- **Your goal**
The response must contain every line from the records below that has "Help".

(Data records)
◇ ◇ ◇ ◇ ◇ ◇ ◇
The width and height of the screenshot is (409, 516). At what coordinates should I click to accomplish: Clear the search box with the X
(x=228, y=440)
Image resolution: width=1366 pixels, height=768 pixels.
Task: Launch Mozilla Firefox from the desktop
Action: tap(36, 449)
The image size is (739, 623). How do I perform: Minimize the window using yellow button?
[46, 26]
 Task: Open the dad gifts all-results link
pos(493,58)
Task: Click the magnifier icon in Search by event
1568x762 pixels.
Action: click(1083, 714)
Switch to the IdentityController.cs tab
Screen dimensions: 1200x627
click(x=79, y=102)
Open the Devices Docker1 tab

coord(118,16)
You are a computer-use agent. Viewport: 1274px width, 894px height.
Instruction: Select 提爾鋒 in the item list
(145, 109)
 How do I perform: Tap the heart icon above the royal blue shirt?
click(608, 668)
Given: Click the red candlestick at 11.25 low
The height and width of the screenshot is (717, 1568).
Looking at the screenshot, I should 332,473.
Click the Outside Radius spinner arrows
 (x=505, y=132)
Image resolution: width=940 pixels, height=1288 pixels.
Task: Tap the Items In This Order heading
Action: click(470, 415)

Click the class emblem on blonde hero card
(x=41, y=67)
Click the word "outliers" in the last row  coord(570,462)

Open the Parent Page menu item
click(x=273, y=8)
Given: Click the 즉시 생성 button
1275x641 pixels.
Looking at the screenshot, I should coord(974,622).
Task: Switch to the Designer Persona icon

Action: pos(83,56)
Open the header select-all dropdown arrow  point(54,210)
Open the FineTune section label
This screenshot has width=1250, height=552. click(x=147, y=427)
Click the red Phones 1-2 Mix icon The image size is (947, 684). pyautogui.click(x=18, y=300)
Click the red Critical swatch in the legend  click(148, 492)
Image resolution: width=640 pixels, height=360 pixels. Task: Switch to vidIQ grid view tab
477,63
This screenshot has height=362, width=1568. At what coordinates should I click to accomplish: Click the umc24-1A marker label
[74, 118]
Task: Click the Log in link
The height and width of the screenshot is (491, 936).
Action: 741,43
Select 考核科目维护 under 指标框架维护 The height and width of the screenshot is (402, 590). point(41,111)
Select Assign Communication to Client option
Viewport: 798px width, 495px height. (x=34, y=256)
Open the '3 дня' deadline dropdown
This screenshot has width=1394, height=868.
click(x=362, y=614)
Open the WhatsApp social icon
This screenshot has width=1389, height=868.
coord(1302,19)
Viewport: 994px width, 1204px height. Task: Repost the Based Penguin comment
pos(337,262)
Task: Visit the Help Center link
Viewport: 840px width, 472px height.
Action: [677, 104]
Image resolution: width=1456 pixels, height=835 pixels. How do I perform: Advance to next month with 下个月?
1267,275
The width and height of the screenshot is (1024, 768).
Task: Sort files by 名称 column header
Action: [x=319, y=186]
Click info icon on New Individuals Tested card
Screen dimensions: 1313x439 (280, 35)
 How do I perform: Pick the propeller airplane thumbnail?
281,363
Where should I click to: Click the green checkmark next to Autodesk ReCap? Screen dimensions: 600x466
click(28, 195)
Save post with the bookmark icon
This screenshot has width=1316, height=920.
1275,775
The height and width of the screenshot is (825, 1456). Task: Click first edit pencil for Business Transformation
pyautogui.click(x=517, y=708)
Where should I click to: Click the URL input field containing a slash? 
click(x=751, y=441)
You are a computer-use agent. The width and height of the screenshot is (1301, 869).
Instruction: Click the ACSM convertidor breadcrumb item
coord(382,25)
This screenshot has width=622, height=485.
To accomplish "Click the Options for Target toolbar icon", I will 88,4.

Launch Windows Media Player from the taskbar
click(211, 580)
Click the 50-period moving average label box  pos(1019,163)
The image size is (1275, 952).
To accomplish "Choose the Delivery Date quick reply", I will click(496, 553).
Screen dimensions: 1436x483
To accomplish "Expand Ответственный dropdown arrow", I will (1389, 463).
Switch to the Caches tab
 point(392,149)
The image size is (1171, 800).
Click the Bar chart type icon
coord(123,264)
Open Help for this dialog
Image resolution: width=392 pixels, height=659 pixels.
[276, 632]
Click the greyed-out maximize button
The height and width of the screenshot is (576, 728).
◇ ◇ ◇ ◇ ◇ ◇ ◇
- **Answer box**
Task: Visit the Help Center link
Open Help for this dialog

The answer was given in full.